– И в церкви не бываешь?

     – Был. Один раз, – отрезал Богдан.

     Рассказывать, просто вспоминать отпевание Яны и Аришки он не собирался никогда в жизни. Свои трясущиеся, как в лихорадке, руки, обжигающее гортань дыхание, вкупе с продирающим морозом по всему телу, беспросветную черноту перед глазами. Заунывный вой тёщи, скупое покашливание тестя. Плач дальних родственников, слившихся в единое серое пятно. Любопытных посторонних, с интересом таращившихся на чужое горе. Бубнящего священника, который по всем канонам должен нести успокоение, а нёс лишь желание размозжить череп. Сначала его, потом свой.

     – Прости, – пискнула Крош, уставившись расширенными, как плошки, глазами на спутника. – Прости, прости, прости, – из потемневшей зелени покатились горячие слёзы. – Прости, пожалуйста, я не специально, просто… Хотела зайти туда, – ладошка без перчатки показала на сверкающие купола. – Не была ни разу.

     – Не извиняйся, – коротко ответил, не хватало, чтобы добродушная Женя испытывала чувство вины там, где ему не место. – Почему не была? – перевёл он тему.

     – Я родилась не в Москве, – буркнула Крош себе под нос.

     – Не на Дальнем же Востоке, – вскользь заметил. Богдану казалось – в этой части Москвы бывал каждый третий россиянин и уж точно любой житель Москвы и области. – Зайдём, посмотрим.

     – Я подумала, вдруг это противоречит твоим принципам, всё такое, – продолжила лепетать Женя, переваливаясь с ноги на ногу, как гусыня, вцепившись в локоть Богдана.

     – Обычно это работает так: ты прямо говоришь, что хочешь, я, если есть возможность, соглашаюсь. Договорились? – остановился Богдан, наклонил голову под рост Крош, удержал её взгляд.

     – Договорились. Зайдём в храм?

     – Зайдём, – миролюбиво согласился.

     Женя побродила в храме, Богдан шёл следом, как верный паж. Толчея не позволила ждать её на улице. Благо, задерживаться она не стала.

24. Глава 24

     До Красной площади шли настолько медленно, что Богдан успел двадцать раз пожалеть о затее. Отблеск сверкающих, скачущих огоньков, отражающихся в довольных зелёных глазах, всё поставил на место. Потерял он полчаса своего никому ненужного времени, зато Крош сияла, как девчонка.

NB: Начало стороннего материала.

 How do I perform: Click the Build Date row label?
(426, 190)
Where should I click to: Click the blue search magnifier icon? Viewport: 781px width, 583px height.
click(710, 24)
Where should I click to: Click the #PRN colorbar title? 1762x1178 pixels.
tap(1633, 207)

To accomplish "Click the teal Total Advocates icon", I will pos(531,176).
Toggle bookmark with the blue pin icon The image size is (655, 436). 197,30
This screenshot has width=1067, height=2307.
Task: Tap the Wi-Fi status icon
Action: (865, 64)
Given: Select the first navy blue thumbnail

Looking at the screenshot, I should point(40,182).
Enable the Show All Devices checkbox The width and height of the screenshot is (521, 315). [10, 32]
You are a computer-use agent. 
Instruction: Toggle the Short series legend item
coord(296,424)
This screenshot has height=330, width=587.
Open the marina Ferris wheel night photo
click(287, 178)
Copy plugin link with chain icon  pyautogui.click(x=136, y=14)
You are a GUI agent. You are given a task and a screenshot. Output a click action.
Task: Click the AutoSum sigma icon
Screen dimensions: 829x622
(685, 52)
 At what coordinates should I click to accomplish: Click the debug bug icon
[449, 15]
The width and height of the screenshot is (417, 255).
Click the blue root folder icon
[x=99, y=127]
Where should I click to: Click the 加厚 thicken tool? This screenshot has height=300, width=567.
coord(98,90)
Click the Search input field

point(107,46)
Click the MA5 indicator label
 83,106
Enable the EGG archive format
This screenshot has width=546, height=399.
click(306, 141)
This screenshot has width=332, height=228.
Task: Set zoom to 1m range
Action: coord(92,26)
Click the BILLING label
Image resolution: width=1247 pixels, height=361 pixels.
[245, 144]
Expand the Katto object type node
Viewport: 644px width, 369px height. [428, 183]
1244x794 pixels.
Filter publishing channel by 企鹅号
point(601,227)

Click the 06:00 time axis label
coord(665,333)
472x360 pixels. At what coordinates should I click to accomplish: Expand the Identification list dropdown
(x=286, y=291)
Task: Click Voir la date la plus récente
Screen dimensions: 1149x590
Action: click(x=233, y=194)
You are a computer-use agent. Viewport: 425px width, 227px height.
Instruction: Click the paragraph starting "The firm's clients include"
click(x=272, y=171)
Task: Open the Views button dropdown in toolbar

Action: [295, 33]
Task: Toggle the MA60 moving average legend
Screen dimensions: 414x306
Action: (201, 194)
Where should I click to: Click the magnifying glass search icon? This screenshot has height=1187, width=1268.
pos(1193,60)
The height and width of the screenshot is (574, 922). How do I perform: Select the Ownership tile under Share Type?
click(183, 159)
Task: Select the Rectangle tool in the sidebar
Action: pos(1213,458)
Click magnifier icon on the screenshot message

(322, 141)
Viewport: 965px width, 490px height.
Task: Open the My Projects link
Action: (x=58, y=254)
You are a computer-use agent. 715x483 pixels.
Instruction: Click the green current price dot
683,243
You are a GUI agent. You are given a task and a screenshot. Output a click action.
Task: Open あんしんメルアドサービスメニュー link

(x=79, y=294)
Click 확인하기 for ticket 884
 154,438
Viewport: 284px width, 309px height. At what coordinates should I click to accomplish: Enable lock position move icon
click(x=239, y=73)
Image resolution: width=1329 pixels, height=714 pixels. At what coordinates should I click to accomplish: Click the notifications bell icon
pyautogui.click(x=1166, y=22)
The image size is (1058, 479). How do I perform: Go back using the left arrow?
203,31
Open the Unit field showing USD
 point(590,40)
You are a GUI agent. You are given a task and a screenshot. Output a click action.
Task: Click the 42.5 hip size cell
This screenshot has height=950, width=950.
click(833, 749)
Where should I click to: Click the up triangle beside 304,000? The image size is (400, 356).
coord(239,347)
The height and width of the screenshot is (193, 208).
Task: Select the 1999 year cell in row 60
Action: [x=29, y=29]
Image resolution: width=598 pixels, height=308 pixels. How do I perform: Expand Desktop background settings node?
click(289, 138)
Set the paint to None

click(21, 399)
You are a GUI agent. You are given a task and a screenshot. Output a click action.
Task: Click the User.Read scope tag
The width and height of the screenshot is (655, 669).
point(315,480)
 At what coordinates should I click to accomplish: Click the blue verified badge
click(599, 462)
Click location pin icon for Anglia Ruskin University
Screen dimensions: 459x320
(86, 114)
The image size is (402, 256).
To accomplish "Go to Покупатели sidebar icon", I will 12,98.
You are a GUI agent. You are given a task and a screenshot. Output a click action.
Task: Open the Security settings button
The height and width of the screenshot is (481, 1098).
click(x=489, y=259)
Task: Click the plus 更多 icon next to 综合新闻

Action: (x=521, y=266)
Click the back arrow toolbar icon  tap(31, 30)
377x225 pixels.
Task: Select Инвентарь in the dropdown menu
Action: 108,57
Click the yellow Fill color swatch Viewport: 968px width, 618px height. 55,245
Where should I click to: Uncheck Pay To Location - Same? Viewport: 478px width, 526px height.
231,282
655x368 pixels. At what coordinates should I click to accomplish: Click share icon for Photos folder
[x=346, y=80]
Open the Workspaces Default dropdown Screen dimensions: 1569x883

     Смотрела на ярких деревянных щелкунчиков, фарфоровых птичек – синиц и снегирей, Дедов Морозов, Снегурочек, Санта-Клаусов всех мастей и размеров. На горы ёлочных игрушек от серийного ширпотреба до шаров ручной работы и росписи, светящихся оленей, сани, снежинки, нарядные ёлки. Хохлома, гжель. Городецкая, жостовская, мезенская роспись.

     Со всех сторон доносились ароматы еды. Горячие каштаны, донер, колбасы, бургеры, гигантские рожки мороженого, пряничные избушки. Глинтвейн, сбитень, кофе, горячий шоколад. Зажигательная музыка, несущаяся из динамиков, смех, переливы детских каруселей, знакомых с младенчества ярких, расписных лошадок, скачущих по кругу.

     Крош пробиралась сквозь толпу, бредущую рядами, как на демонстрации. Богдан заслонял её спину, руками же обхватил плечи, следя, чтобы никто не задел. Обычно бледные, несмотря на пухлость, щёки разрумянились от лёгкого морозца и удовольствия. А ямочки заставляли Богдана улыбаться в ответ. Хорошенькая, всё же. Крохотная только, несмотря на внушительные объёмы.

     – Крош, мы заходим на третий круг. Ты так ничего и не выбрала? – проговорил Богдан, пришлось нагнуться к уху, чтобы перекричать музыку и людской гомон.

     – С ума сошёл? – Женя задрала голову, чтобы ответить. – Цены видел? Они вообще не в себе, что ли?

     – Красная площадь, что ты хотела?